Stranger Things Might Not End With Season 4 After All

Just like Hopper, Stranger Things isn't dead yet.

Stranger Things Season 4 isn't the end of the Netflix drama

Friends don't lie, so when one half of the Duffer brothers says that Stranger Things Season 4 isn't the end for the Netflix thriller, we believe him. According to co-creator Ross Duffer, he and his brother, Matt Duffer, know when their hit show will end. And despite what they may have said in the past, the fourth season won't be the final chapter.

"Season four won’t be the end. We know what the end is, and we know when it is," Ross told The Hollywood Reporter (via Nerdist). "[The coronavirus pandemic] has given us time to look ahead, figure out what is best for the show. Starting to fill that out gave us a better idea of how long we need to tell that story." According to TVLine, Ross didn't reveal how long the series will continue and a Netflix rep declined to comment.

This is quite a change from what the co-creator said back in 2017, when Ross spoke with Vulture about Stranger Things ending with Season 4. "We’re thinking it will be a four-season thing and then out," he said at the time. A fourth season was confirmed in September 2019, alongside a creepy teaser. Again, it's unclear how many more seasons there will be, but producer Shawn Levy hinted to Entertainment Weekly in September of 2017 that they felt confident Netflix would support going beyond four seasons. "Hearts were heard breaking in Netflix headquarters when the Brothers made four seasons sound like an official end, and I was suddenly getting phone calls from our actors’ agents," he joked. "The truth is we’re definitely going four seasons and there’s very much the possibility of a fifth. Beyond that, it becomes I think very unlikely." Ross also added that the series was never "intended to be a seven-season thing."

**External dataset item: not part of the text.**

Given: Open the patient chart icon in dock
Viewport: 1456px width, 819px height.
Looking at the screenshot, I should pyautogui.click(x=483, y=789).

Really, all that matters at this point is the certainty that Stranger Things will extend past Season 4. As for when the fourth season will begin streaming, well, that's hard to say. Production shutdown in March due to coronavirus, David Harbour (aka Hopper) told TVLine in June. "We don’t really know what the future holds," Harbour admitted about resuming filming. "I don’t feel like anybody knows. We're all playing it by ear. We want to get up and running as soon as possible."